Σόλων ὁ ᾿Αθηναῖος ᾿Εξηκεστίδου παρὰ πότον τοῦ ἀδελφιδοῦ αὐτοῦ μέλος τι Σαπφοῦς ᾄσαντος, ἥσθη τῷ μέλει καὶ προσέταξε τῷ μειρακίῳ διδάξει αὐτόν. ἐρωτήσαντος δέ τινος διὰ ποίαν αἰτίαν τοῦτο σπουδάσειεν, ὃ δὲ ἔφη ‘ἵνα μαθὼν αὐτὸ ἀποθάνω.’

There were lots of interesting answers–it would be annoying to post all the tweets here, but I have added some to give an idea of the range of responses.

Simonides, Fragment 15

“Human strength is meager
Our plains incomplete
Toil follows toil in our short lives.
Death looms inescapable for all—
People who are good and bad draw
of that an equal portion.”

ἀνθρώπων ὀλίγον μὲν
κάρτος, ἄπρακτοι δὲ μεληδόνες,
αἰῶνι δ’ ἐν παύρωι πόνος ἀμφὶ πόνωι·
ὁ δ’ ἄφυκτος ὁμῶς ἐπικρέμαται θάνατος·
κείνου γὰρ ἴσον λάχον μέρος οἵ τ’ ἀγαθοὶ
ὅστις τε κακός.

Fragment 16

“Since you are human, never claim what tomorrow might bring.
Nor, if you see a fortunate man, how long it will last.
For not even the time of a tender-winged fly
Is not as fast.”

ἄνθρωπος ἐὼν μή ποτε φάσηις ὅ τι γίνεται 〚αὔριον〛,
μηδ’ ἄνδρα ἰδὼν ὄλβιον ὅσσον χρόνον ἔσσεται·
ὠκεῖα γὰρ οὐδὲ τανυπτερύγου μυίας
οὕτως ἁ μετάστασις.

Here are the tweets I sent to try to contextualize the question:

I ask the #deathandclassics question in all seriousness because it is a question I actually consider often (1/8)

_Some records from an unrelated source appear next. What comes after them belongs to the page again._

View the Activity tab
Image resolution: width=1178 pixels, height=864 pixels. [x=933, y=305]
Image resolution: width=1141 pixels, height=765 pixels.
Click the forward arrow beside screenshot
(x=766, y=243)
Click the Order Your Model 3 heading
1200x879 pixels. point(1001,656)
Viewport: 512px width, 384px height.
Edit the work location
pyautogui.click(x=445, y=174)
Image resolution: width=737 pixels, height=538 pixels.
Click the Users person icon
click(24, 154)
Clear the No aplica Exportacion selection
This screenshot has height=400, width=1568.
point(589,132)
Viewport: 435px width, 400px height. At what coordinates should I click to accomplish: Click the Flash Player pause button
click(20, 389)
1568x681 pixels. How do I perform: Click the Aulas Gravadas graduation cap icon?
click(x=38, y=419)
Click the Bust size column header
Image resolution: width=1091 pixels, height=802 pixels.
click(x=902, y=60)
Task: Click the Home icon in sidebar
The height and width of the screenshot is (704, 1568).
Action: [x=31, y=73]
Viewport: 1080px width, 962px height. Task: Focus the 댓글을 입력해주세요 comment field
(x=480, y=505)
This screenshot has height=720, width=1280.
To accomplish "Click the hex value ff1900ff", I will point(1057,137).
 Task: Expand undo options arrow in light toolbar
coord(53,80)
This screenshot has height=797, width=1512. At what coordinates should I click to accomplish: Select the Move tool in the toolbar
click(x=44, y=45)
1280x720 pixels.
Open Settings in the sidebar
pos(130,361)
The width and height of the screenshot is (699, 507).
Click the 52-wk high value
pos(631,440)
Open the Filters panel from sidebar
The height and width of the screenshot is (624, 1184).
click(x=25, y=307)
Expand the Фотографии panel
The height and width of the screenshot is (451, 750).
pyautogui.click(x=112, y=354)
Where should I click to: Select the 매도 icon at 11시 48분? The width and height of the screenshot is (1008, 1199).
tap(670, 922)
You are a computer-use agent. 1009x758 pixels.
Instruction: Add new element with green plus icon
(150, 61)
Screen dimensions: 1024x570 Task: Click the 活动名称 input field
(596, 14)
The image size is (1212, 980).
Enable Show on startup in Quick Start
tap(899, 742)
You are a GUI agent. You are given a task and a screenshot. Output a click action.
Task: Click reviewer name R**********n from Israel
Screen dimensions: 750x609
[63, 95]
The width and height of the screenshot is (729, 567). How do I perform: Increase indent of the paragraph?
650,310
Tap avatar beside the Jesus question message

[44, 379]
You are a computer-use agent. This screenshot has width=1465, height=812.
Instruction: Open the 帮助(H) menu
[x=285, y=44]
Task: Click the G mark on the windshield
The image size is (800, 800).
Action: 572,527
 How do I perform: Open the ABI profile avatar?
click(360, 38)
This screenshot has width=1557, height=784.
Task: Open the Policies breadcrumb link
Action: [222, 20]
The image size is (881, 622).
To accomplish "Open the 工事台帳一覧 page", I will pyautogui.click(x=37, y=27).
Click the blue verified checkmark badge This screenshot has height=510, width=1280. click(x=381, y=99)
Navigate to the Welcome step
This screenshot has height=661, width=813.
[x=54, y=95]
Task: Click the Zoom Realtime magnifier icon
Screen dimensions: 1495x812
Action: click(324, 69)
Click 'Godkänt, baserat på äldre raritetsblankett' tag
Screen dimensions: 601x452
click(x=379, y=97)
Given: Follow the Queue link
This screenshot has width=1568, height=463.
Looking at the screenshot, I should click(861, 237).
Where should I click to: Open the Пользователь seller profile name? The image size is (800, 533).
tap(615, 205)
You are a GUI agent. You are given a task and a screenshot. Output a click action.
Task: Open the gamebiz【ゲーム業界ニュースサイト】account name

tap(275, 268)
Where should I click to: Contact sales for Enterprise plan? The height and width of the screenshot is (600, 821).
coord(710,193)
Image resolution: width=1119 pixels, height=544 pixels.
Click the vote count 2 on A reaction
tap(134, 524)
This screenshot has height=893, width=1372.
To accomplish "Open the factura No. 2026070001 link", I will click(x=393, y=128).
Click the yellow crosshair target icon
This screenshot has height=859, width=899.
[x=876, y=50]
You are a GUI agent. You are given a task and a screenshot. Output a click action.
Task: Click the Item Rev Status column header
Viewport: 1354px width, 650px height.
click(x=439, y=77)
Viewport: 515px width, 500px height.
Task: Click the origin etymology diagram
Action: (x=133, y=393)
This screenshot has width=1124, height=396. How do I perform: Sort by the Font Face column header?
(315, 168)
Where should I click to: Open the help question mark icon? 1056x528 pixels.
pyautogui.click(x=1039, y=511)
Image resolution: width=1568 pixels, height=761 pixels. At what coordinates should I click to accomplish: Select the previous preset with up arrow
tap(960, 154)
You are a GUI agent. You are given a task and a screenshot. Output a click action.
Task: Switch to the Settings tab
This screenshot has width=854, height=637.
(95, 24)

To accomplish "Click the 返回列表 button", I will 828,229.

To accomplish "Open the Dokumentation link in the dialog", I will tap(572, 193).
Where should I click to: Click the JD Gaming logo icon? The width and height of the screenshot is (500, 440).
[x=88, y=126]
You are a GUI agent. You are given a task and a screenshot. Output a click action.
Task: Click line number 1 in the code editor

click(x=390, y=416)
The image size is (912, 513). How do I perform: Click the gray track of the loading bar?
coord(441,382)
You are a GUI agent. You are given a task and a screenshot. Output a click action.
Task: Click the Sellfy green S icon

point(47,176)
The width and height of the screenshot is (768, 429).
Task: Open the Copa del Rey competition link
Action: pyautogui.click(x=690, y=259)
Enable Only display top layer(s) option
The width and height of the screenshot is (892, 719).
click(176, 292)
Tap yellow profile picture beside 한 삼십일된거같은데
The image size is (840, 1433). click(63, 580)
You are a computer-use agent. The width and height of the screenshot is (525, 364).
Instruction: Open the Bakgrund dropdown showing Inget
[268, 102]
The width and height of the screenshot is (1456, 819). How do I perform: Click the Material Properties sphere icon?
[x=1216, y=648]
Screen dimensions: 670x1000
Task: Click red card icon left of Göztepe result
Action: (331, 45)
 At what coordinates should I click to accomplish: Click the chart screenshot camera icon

I actually have been memorizing the opening lines of the #Odyssey to recite to myself in times of agitation. And I think, if I know I am going to die, I will recite it to myself. (2/8)

Why the #Odyssey? I think the #Iliad is the poem of death and the Odyssey is the poem of life. Both poems are at some level about what it means to be a person, but the Odyssey is about how life is lived. #deathandclassics (3/8)

In a way, it will be like a replaying of my life through a story I have read many times. There is also the ancient allegorical tradition that the Odyssey is about the transition from one realm to the next, the movement of a soul from one plane to another #deathandclassics (4/8)

Even without the allegory, the Odyssey is about the journey of a person and the journey that IS the person. #deathandclassics (5/8)

I think that this might be nice to think about in the final moments—that even though I individual am passing on, I am drifting away on words that have moved through a thousand years #deathandclassics (6/8)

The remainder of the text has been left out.